For that much I'd get it & see if it looks alright! It's awfully cute - so I hope it works out!


----------



## leopardhedgehog (Nov 18, 2010)

PJM said:


> For that much I'd get it & see if it looks alright! It's awfully cute - so I hope it works out!


 good point! Six dollars really isn't a lot but I would want to make sure that hedgehogs don't have some sort of buckwheat allergy that I don't know about. It's unlikely but I'd want to be sure that my future hedgehog will be ok


----------



## Nancy (Aug 22, 2008)

Some hedgehogs are fine with buckwheat/rice/grain filled heat bags but for others the smell drives them nuts and they constantly try chewing at it. Also, these bags create moisture so if hedgie is laying on it, hedgie can end up slightly damp. 
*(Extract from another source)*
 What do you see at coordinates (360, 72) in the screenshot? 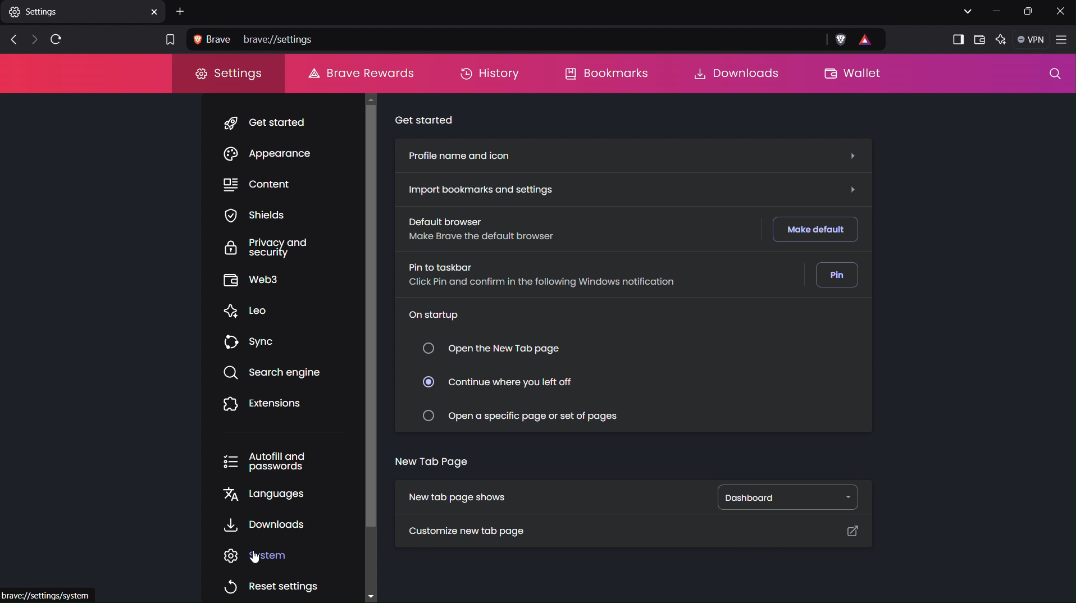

The warmth from these things is extremely short, sometimes only about 10 minutes so they really aren't a heating option. If you are getting it because it's cute, go for it. If the thought is to use as a heating source, it isn't worth it. Depending on how secure it closes, it might make a cute cover for hand warmers. 

The case looks fine but it would need to be thoroughly inspected for any loose threads.


----------



## leopardhedgehog (Nov 18, 2010)

Ok, that's really good to know! Thanks


----------



## TeddysMommy (Apr 24, 2011)

i really think thats the cutest thing in the world! I want to purchase one for Teddy Bear!!! What is it called and what is the link??! :mrgreen:


----------



## leopardhedgehog (Nov 18, 2010)

PJM said:


> For that much I'd get it & see if it looks alright! It's awfully cute - so I hope it works out!





TeddysMommy said:


> i really think thats the cutest thing in the world! I want to purchase one for Teddy Bear!!! What is it called and what is the link??! :mrgreen:


It is pretty cute-that's how I noticed it  but here is the link:
http://www.petco.com/product/112231/Petstages-Kitty-Cuddle-Pal-Heated-Mat.aspx and it is called the Petsages Kitty Cuddle Pal Heat Mat, and it is really cheap too, just $6 so when I finally get my guy (or girl) I'll probably have to pick one up 
Also Teddy Bear is a really cute name


----------



## TeddysMommy (Apr 24, 2011)

leopardhedgehog said:


> PJM said:
> 
> 
> > For that much I'd get it & see if it looks alright! It's awfully cute - so I hope it works out!
> ...


Hehe, thanks  I named him that because his ears look like ears on teddy bears


----------



## TeddysMommy (Apr 24, 2011)

Oh hey,

Today I went to petco and purchased it for Teddy... HE LOVES IT!!! He is actually snuggling in it right now on my lap :lol: It is not a main source of heat though its just an additional heat source, It stays warm for about 1 hr. on 30 seconds and 2 hrs. on 1 minutes (Just make sure it's not too hot) It's real cute though i will post pics l8r and post them here for you if u want 2 see :!:


----------



## leopardhedgehog (Nov 18, 2010)

TeddysMommy said:


> Oh hey,
> 
> Today I went to petco and purchased it for Teddy... HE LOVES IT!!! He is actually snuggling in it right now on my lap :lol: It is not a main source of heat though its just an additional heat source, It stays warm for about 1 hr. on 30 seconds and 2 hrs. on 1 minutes (Just make sure it's not too hot) It's real cute though i will post pics l8r and post them here for you if u want 2 see :!:


Please do! And good to know how long it stays heated


----------



## TeddysMommy (Apr 24, 2011)

leopardhedgehog said:


> TeddysMommy said:
> 
> 
> > Oh hey,
> ...


----------



## leopardhedgehog (Nov 18, 2010)

TeddysMommy said:


> leopardhedgehog said:
> 
> 
> > TeddysMommy said:
> ...


That's great thx! I had been hoping it would ok for short car trips, just like 10 minutes or so.


----------